start EXCERPT

I'll briefly summarise the current situation. There has been a spate of attacks on Indian students in Melbourne. The Indian Government and media have blamed the racism of Anglo-Australians for the attacks. However, in all of the high profile cases, there has been hardly an Anglo-Australian in sight. In fact, in the most recent cases, the perpetrators turned out to be Indians themselves.

For instance, in January an Indian man claimed that a group of racist men had poured petrol on him and set him alight in the Melbourne suburb of Essendon. The Indian media reacted predictably:

Victoria police say, “there is no reason at this stage to consider this racially motivated.” If the statement had been calculated to enrage, it could hardly have been more provocatively phrased ...

Canberra has been far behind the curve on this issue right from the start ... When you set a person on fire that is like a statement. It goes far beyond a crime of opportunity. The act of burning is likely to be interpreted as a wider symbol of intolerance and ethnic cleansing. If that happens we can say goodbye to rational debate and practical, sober responses. Canberra’s obtuse, insensitive attitude is laying the ground for serious damage to bilateral ties.

It turned out that Mr Singh accidentally burned himself while torching his car for an insurance claim.

Do these false claims of racist violence perpetrated by Anglos on Asians matter much? They matter a great deal. There is a significant public opinion in nations like India and China which is dangerously hostile to white Australians. If you visit the chat forums of the Chinese and Indian media, you quickly get a sense of what is at stake.

Here, for instance, are just a few of the comments I collected from a brief visit to the chat forum of the China Daily. They're in response to stories not only about attacks on Asian students by white Australians but about the "stolen generations":

Comment 1: SUBHUMAN. Seriously, Anglos don't belong in the 21st century. Their war crimes throughout history show they belong in cages, perhaps in a zoo as feed for the animals ... Anglos are illegal immigrants from Schleswig Holstein ... They are the lowest form of crap there is ...

Comment 2: In terms of evolution, these white Australians display streaks of atavism ... So much was given them by providence, a mere smidgeon of humanity was expected of these white Australians, so little they give in return. A disgusting people!

end EXCERPT

• **REQUEST A**
Name every Australian place that appears in the excerpt about attacks on Indian students.

start RAW DATA

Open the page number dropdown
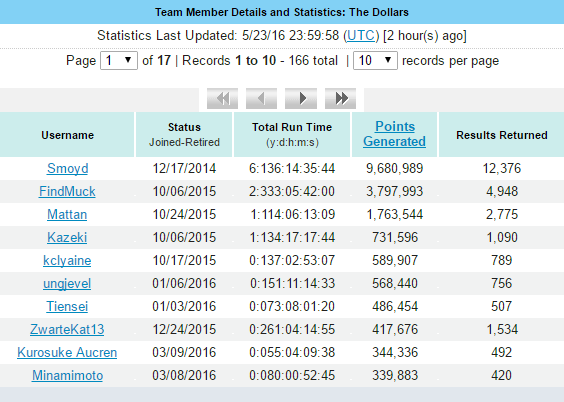Image resolution: width=564 pixels, height=402 pixels. 119,60
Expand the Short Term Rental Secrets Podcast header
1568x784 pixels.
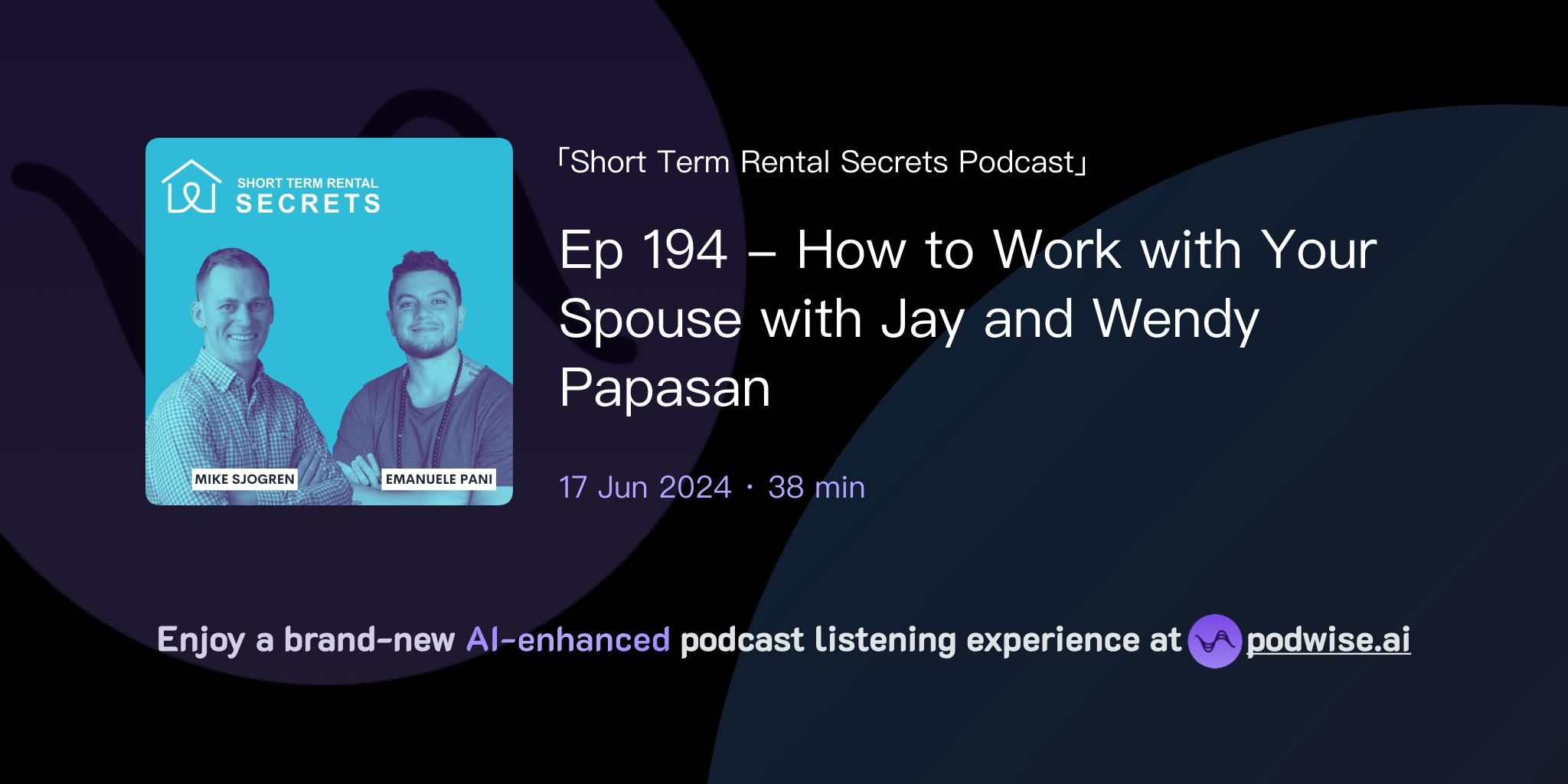(824, 161)
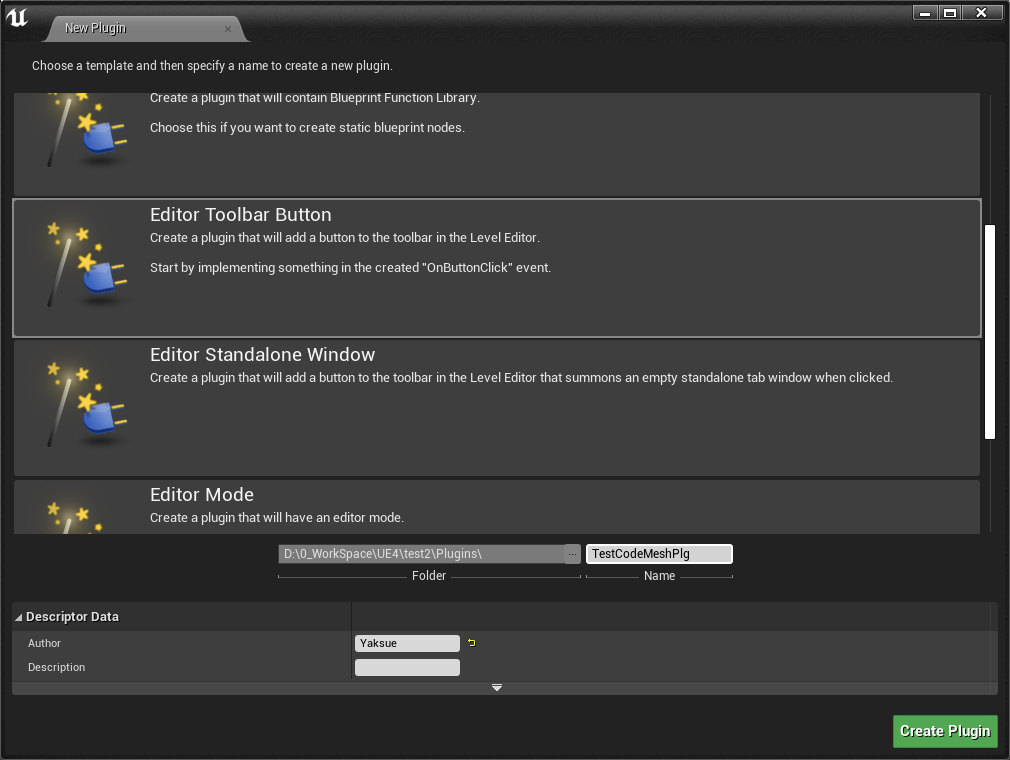
Task: Click the Unreal Engine logo icon
Action: click(x=16, y=18)
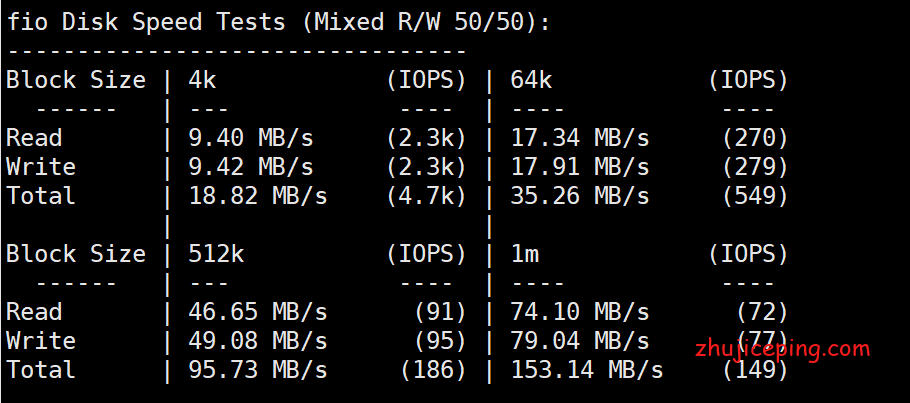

end RAW DATA

• **REQUEST B**
In the entries, copy out the lines starting at the one that contains "Expand the Short" and ending at the last line of the entries. Omit the pictures.

• **FULL ANSWER A**
Melbourne, Essendon, Victoria, Canberra

• **FULL ANSWER B**
Expand the Short Term Rental Secrets Podcast header
1568x784 pixels.
(824, 161)
Task: Click the Unreal Engine logo icon
Action: click(x=16, y=18)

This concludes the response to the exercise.